Investors have spoken: There is a world outside of traditional indexing, and they want in.

“Smart beta” or factor indices bridge the gap between active and passive management by allowing investors to tilt toward specific investment attributes – for example, low volatility or high dividend yield.  These indices use factors in a rules-based, transparent manner to determine index composition and/or weighting. Smart beta products give passive investors access to factor exposures that were once only available through active management.

Smart beta has flourished, attracting more assets than ever before. According to our 2014 Survey of Indexed Assets, AUM in products linked to S&P DJI smart beta indices grew 55% in 2014.  As the demand for factor indices has increased, so too has their availability. We’ve created indices to provide a wide variety of exposures, while still maintaining the advantages of passive management.  The growth of ETFs as a delivery vehicle has complemented the growth of factor indices, enabling investors to seek new opportunities.

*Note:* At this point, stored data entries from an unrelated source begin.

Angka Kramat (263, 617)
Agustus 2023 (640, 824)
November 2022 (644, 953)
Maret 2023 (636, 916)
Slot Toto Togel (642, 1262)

That said, demand for smart beta has not been cannibalistic; passive investment in traditional exposures has also increased. AUM growth in products indexed to the S&P 500 outpaced the growth of the index, indicating positive net flows into traditional cap-weighted investments. The demand for first-generation indexed investments has not decreased in the wake of new “smart” offerings.

Much research (including our SPIVA reports) confirms that most active managers underperform most of the time. The probability that an active manager beat his benchmark is low, and the probability that he did it consistently is even lower. Positive inflows into passive vehicles indicate that investors have heeded these data, and that the smarter investor prefers better odds.